Chris Donnelly. Irish News. Belfast. Monday, May 24, 2021.


From the perpetually lost and leaderless land of loyalism emerged a new figure last week. A fresh-faced teen was thrust into the public’s glare, volunteered by veteran hands to speak before a Westminster audience, delivering a threat about a possible return to violence if unionism doesn’t get its wish over the protocol.


Much warranted criticism and ridicule followed, but it was left to Professor Michael Dougan, a pre-eminent authority on all things Brexit, to highlight that the invitation offered to this assorted gathering of un-electables by a Westminster committee was timed to boost the Tory government’s leverage in its efforts to shirk its legal obligations under the very deal it agreed with the EU. Nobody does shameless perfidy better than the British establishment.

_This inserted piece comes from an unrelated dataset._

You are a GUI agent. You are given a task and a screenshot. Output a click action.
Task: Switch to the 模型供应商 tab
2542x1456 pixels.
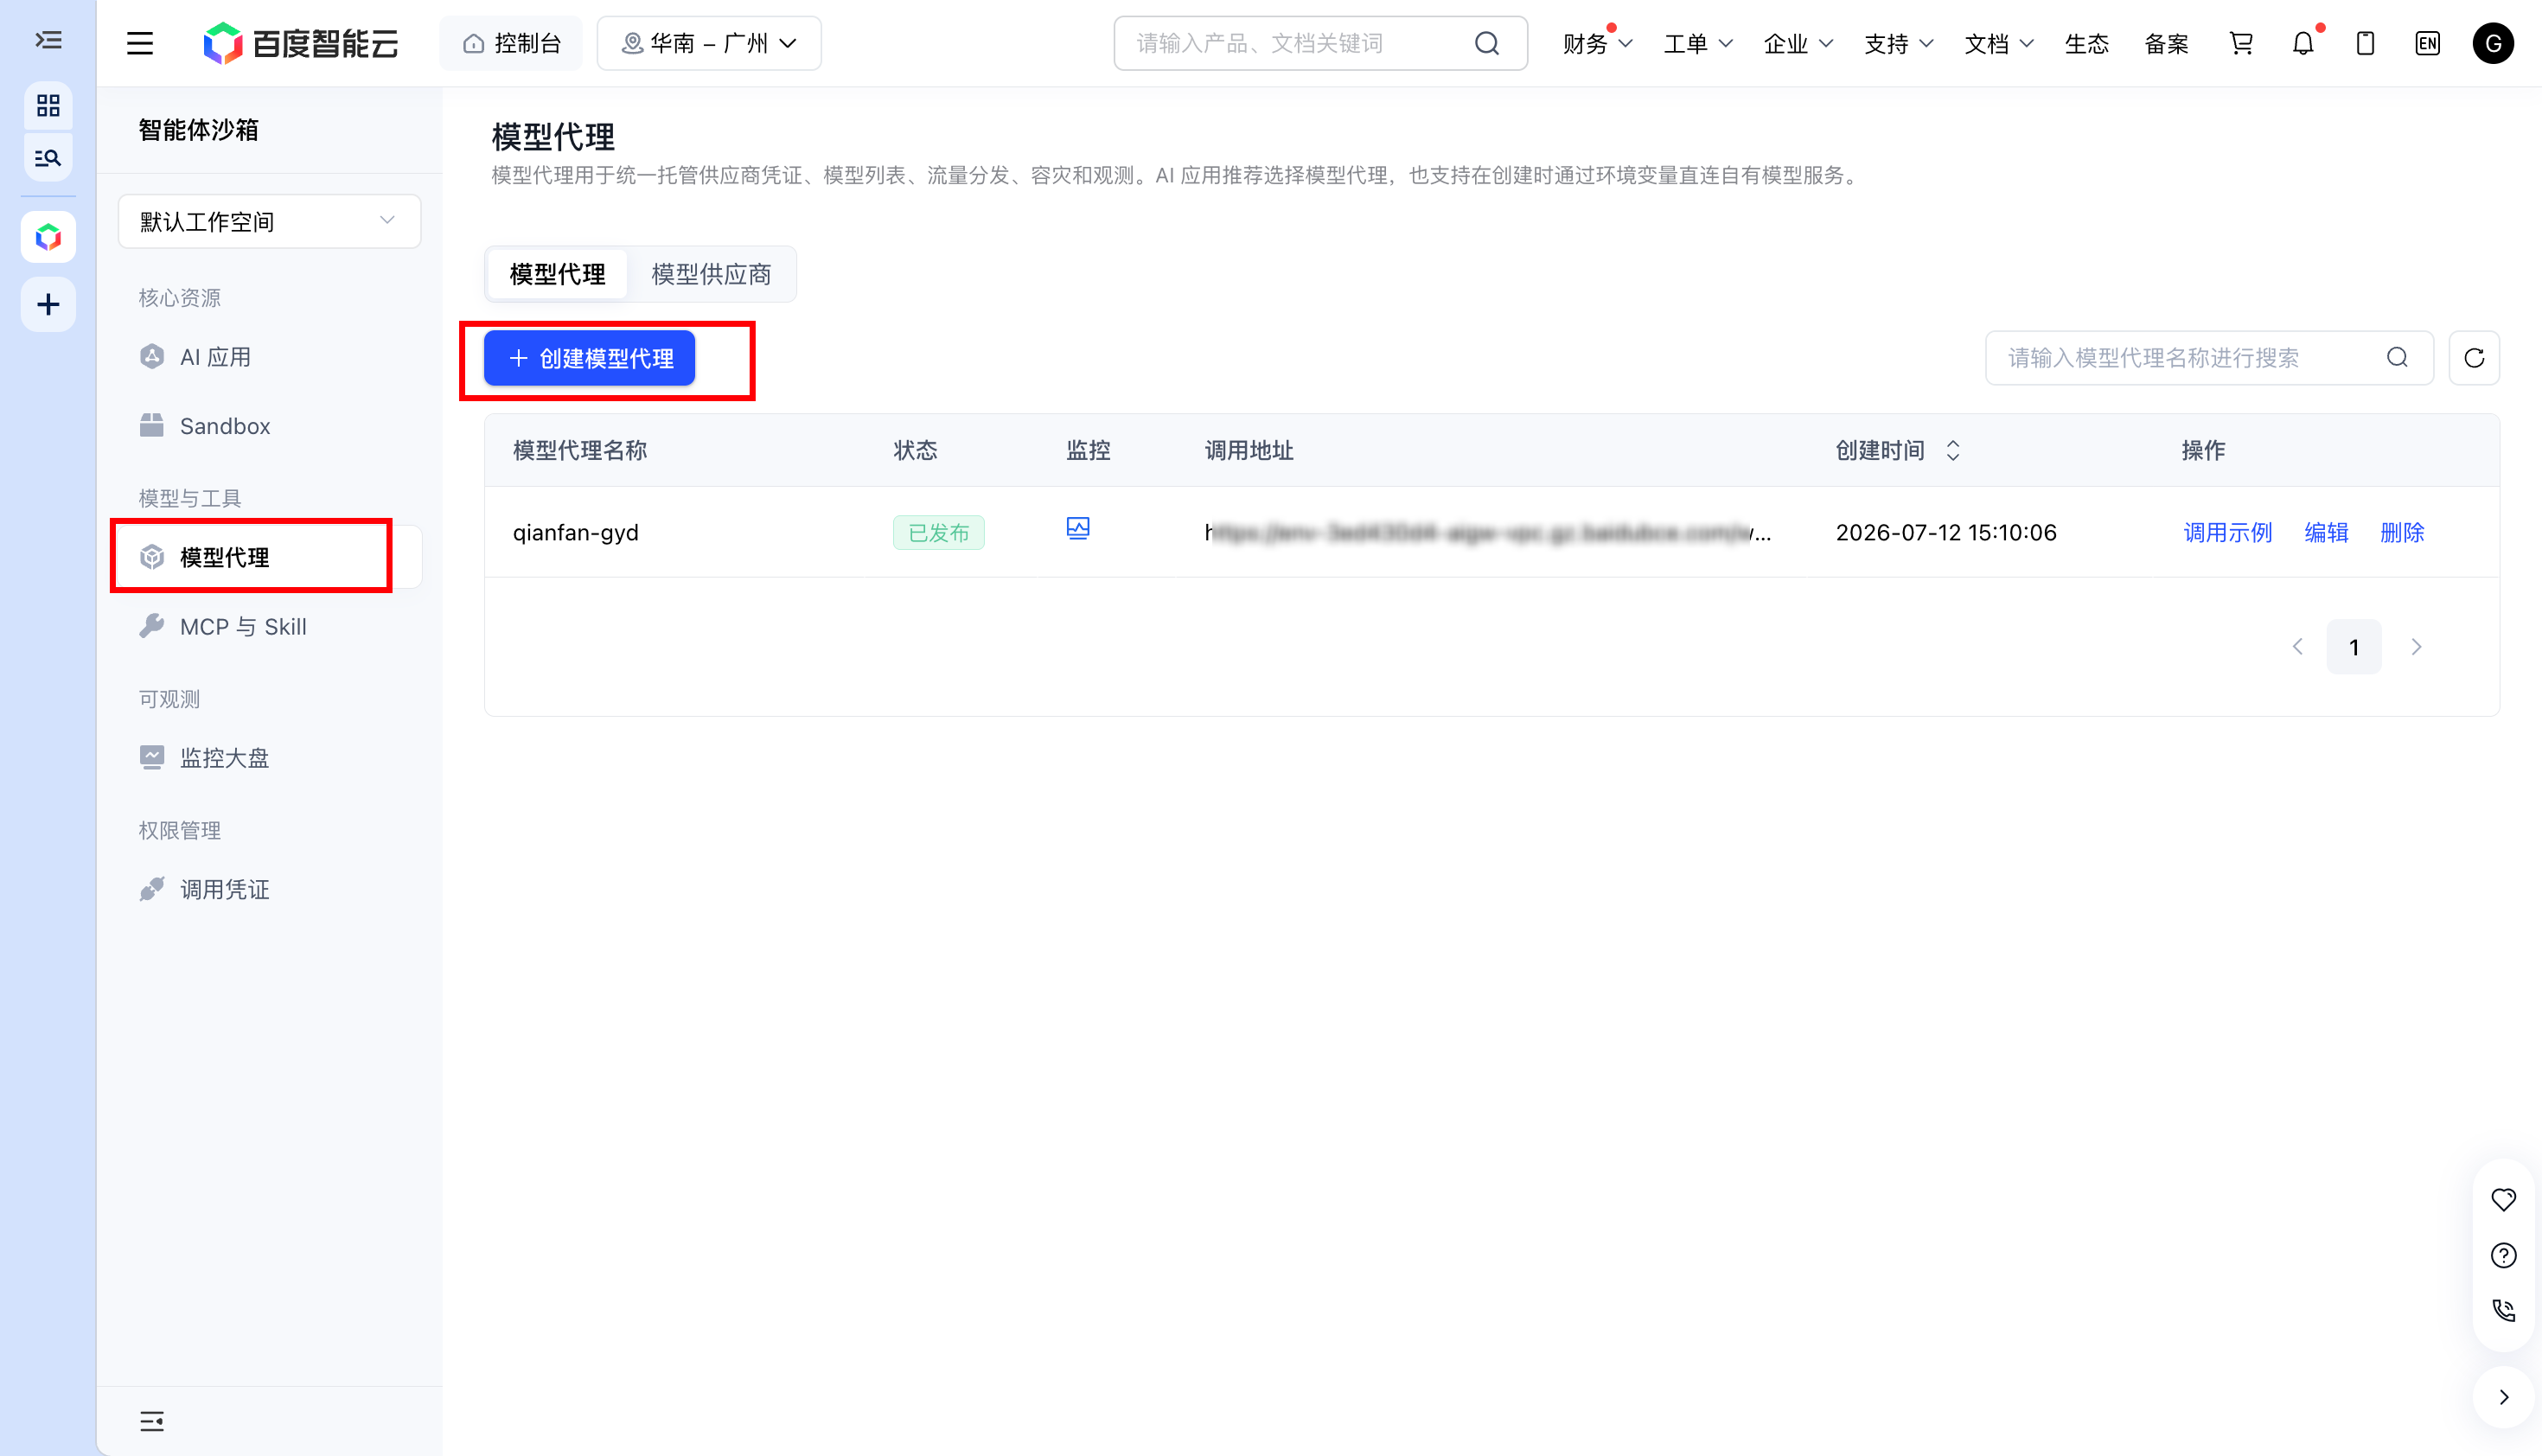[x=711, y=274]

What has been most noteworthy about the post-Brexit fallout has been how, in spite of transparent and unrelenting attempts, political unionism has failed miserably to whip ordinary unionists into a frenzy over the protocol. The ‘border down the Irish Sea’ remains invisible and inconsequential to most of us, albeit an inconvenience (to varying degrees) for business people already steeled for a more challenging environment post-Brexit as a direct consequence of political unionism’s foolhardy endorsement of that reckless constitutional joyride.


Without any other strategy to call upon, unionist leaders continue to speak of communal anger and rage—now apparently worse than any time since the Anglo-Irish Agreement—in spite of scant evidence being presented to back up these assertions.


Orchestrated attempts by loyalists last month to instigate street-level violence and disorder fell flat and soon petered out, the calculated shifting of protests to peace line interfaces an admission of failure but also an ominous warning as to what can be expected when marching feet hit the ground this summer.


The Loyalist Communities Council was created in an attempt to use the continued existence of loyalist paramilitaries to maximize political pressure to achieve political unionism’s objectives. This is a tried and tested tactic, from Carson’s UVF and the more modern Troubles variant to the present day.


Their foremost figure, David Campbell, used a BBC interview a week ago to allege that no “self-respecting unionist” would vote for the “deeply anti-British” Alliance Party. Such child-like utterances do nothing to discourage ordinary people in 2021 from perceiving unionist parties and their fellow travelers as an anachronism, firmly of an age best left behind.


And whilst on matters antediluvian, the Poots era has had a distinctly underwhelming beginning. Having declined media interviews in the immediate aftermath of his victory, nominating Arlene’s frenemy Christopher Stalford in his place, the new leader’s first public utterances in that capacity conspicuously avoided reference to either the nationalist community or the vast swathes of others who share this land, confirming a trademark inability to see and think beyond the Elect. His graceless omission of a nod to even Jeffrey Donaldson provoked the ire of Peter Robinson.


In subsequent public pronouncements, Poots has solemnly claimed that relationships between north and south “have never been worse,” a clear indication that he will endeavor to continue frustrating the operation of the North-South Ministerial Council if so permitted by nationalist parties who, as of yet, have remained admirably restrained in response to these provocative antics.


Last week, Dublin’s Central Statistics Office released figures showing a dramatic increase in export figures from north to south for the first quarter of 2021, providing some insight into the huge potential offered by the protocol for the north’s business community, an inconvenient truth for those currently beating the drums.


At the same time, the taoiseach’s Shared Island unit was announcing details of the extensive research being commissioned in conjunction with the Economic and Social Research Institute (ESRI) exploring opportunities for collaboration and co-operation across north and south in major policy areas.


Meanwhile, the latest opinion polls from Dublin have confirmed Sinn Féin’s status as the most popular party in the state. The day is soon approaching when government ministers from the same party are in power in Dublin and Belfast simultaneously, free to discuss, plan and co-operate on the delivery of policies for the betterment of all people on the island.


These realities illustrate how relations between north and south are growing stronger than at any time in the history of the existence of the partitioned states. All of the noise and fury political unionism can muster will not alter that fact. They have no veto to prevent others from thinking and acting 32, inside or outside of Stormont’s walls.